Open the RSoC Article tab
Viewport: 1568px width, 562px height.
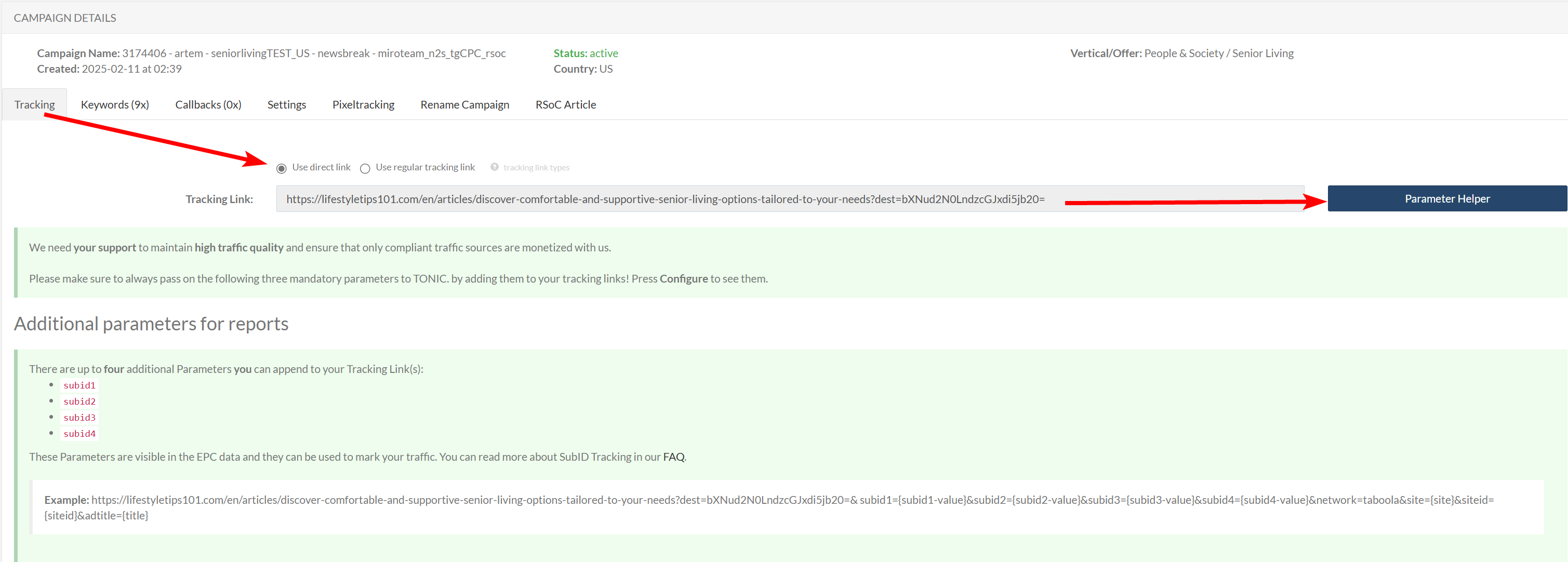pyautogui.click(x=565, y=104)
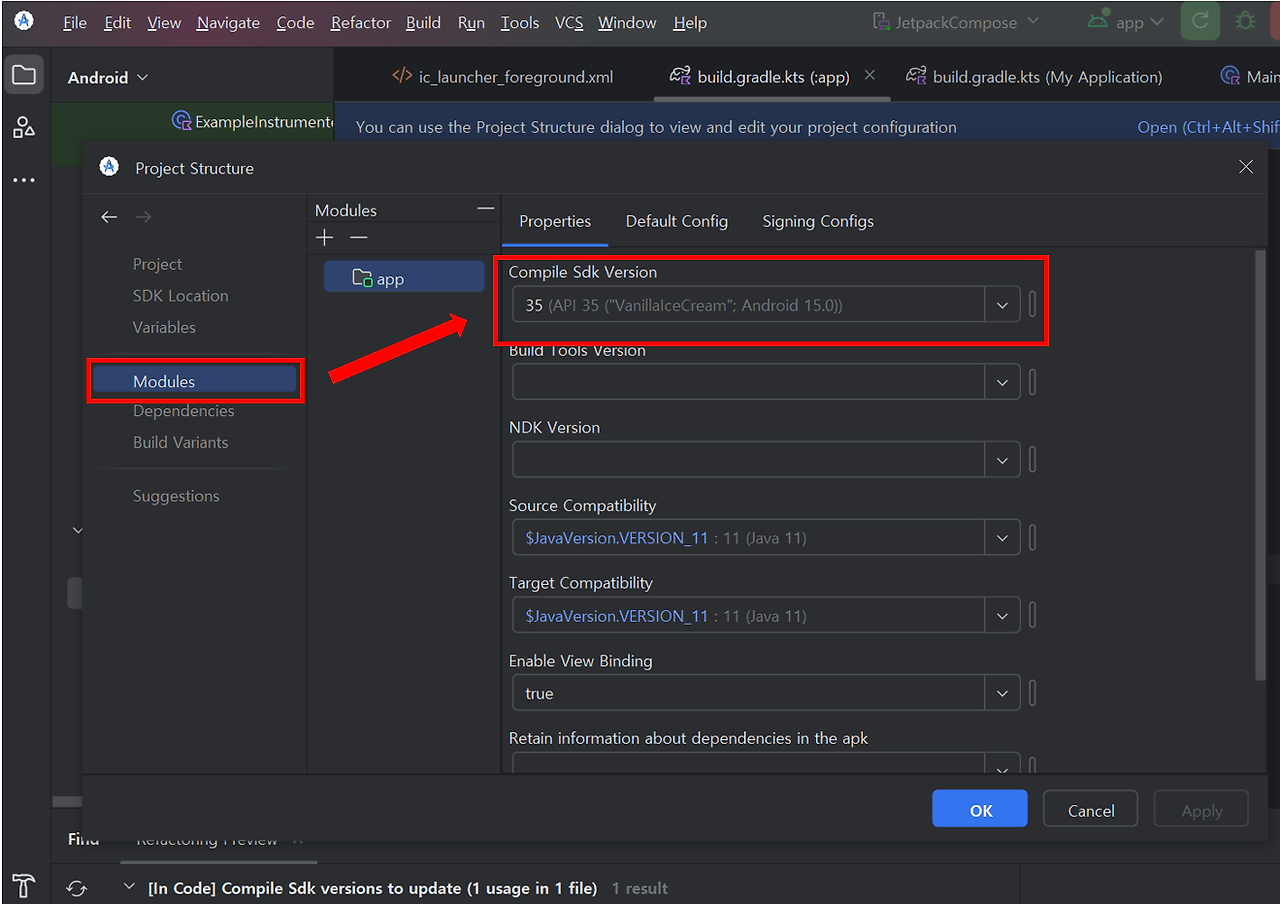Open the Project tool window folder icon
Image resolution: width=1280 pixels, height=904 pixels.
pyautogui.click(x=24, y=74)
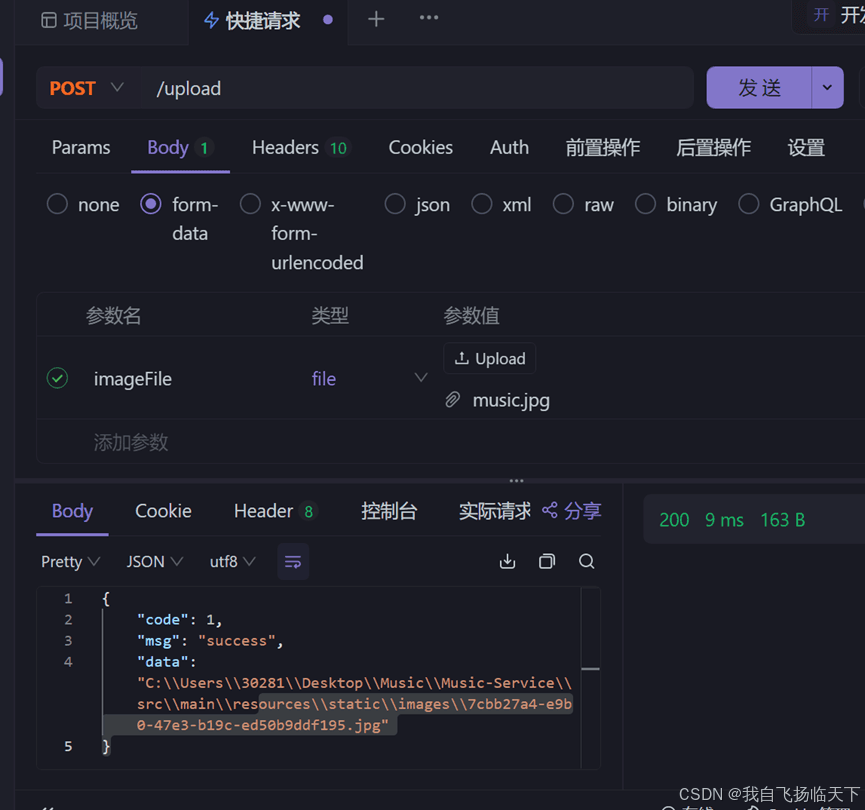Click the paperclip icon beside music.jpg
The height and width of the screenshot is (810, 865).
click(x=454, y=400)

◆ **The problem**
None of the pictures should be kept; reproduce all the remaining material exactly.

◆ **Answer to this exercise**
Open the RSoC Article tab
Viewport: 1568px width, 562px height.
pyautogui.click(x=565, y=104)
Open the Project tool window folder icon
Image resolution: width=1280 pixels, height=904 pixels.
pyautogui.click(x=24, y=74)
Click the paperclip icon beside music.jpg
The height and width of the screenshot is (810, 865).
click(x=454, y=400)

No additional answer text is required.